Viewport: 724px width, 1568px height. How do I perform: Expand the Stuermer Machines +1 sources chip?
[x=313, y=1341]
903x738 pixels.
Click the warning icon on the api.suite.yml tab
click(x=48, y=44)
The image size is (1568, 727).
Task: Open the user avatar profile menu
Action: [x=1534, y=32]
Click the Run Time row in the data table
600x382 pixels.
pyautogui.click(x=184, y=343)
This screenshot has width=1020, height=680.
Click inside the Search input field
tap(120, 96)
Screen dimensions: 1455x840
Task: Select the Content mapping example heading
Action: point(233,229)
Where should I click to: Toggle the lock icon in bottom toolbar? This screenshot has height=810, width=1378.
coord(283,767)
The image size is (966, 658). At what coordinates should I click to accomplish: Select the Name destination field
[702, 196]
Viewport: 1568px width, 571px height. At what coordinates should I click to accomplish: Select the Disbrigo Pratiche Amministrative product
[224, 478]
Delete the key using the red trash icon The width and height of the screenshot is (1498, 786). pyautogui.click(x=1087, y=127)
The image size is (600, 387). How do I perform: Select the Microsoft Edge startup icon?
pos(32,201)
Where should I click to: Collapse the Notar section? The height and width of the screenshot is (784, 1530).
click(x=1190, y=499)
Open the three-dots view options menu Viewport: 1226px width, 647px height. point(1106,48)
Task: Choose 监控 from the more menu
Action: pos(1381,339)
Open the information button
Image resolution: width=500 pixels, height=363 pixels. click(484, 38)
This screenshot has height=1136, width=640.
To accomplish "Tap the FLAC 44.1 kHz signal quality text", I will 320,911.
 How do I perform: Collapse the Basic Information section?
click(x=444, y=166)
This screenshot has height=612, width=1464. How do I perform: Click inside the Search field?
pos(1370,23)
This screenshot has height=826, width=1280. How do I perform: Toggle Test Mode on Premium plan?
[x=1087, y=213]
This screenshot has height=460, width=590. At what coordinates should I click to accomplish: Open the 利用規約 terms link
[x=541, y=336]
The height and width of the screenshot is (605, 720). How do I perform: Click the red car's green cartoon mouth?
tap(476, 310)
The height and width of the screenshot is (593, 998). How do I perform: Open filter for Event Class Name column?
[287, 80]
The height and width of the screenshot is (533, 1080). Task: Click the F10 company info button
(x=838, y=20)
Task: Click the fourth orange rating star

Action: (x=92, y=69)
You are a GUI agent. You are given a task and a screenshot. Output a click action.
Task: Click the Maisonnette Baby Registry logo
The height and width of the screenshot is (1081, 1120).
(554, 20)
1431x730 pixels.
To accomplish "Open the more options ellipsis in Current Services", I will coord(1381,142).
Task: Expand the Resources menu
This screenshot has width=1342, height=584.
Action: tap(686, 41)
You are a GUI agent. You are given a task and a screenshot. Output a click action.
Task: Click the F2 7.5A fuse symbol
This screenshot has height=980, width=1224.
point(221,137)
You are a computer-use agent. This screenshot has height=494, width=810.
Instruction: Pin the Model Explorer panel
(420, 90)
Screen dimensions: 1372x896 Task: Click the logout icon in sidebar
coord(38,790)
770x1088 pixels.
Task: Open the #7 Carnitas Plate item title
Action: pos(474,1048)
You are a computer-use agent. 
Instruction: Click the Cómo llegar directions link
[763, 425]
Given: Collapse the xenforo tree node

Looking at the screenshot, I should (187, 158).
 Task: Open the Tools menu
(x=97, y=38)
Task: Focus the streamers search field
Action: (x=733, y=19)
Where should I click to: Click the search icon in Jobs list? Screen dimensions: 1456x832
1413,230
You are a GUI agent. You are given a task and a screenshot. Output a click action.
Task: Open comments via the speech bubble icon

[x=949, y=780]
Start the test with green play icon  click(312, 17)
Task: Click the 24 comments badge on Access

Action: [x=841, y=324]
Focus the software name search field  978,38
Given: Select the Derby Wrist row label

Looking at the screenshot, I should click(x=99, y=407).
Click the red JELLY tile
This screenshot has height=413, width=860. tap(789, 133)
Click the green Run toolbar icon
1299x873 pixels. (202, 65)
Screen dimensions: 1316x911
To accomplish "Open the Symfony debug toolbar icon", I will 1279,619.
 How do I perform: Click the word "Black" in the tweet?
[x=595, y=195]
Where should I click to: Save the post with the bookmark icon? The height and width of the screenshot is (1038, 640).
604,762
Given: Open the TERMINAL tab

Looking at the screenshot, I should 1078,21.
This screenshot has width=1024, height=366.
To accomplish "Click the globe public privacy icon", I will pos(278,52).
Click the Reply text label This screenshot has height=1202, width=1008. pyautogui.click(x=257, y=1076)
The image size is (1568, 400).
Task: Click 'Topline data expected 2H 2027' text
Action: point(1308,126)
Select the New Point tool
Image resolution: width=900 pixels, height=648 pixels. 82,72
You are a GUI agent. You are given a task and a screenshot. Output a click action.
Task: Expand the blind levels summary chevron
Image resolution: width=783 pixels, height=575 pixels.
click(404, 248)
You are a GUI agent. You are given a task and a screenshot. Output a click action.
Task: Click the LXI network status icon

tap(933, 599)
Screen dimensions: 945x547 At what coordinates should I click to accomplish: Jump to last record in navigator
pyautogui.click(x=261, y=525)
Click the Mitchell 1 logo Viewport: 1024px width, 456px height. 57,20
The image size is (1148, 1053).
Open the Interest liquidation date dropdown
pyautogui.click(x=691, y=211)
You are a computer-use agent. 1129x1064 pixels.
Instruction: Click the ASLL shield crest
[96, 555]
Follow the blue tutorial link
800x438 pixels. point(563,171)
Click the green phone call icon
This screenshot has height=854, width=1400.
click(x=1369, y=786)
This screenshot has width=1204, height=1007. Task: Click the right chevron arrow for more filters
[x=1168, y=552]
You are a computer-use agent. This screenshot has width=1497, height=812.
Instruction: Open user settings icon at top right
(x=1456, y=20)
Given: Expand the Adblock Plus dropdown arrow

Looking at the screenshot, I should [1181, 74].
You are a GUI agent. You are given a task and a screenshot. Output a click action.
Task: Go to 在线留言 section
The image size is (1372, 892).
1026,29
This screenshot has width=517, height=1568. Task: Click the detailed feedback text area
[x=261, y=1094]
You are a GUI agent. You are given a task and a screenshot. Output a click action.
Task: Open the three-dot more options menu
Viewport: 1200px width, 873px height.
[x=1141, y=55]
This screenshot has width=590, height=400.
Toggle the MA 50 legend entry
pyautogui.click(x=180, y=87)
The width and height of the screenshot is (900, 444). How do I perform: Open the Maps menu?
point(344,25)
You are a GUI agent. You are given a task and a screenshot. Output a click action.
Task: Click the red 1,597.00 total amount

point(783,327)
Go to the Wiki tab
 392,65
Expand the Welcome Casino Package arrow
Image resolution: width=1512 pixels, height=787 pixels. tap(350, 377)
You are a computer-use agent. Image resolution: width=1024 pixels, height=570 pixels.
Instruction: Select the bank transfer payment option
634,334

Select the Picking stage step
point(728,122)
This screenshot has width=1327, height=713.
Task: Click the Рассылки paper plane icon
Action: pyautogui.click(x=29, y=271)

··········

## Required action
Respond with a single number: the count of lines in the entries above that contain the string "computer".

## Finished task
5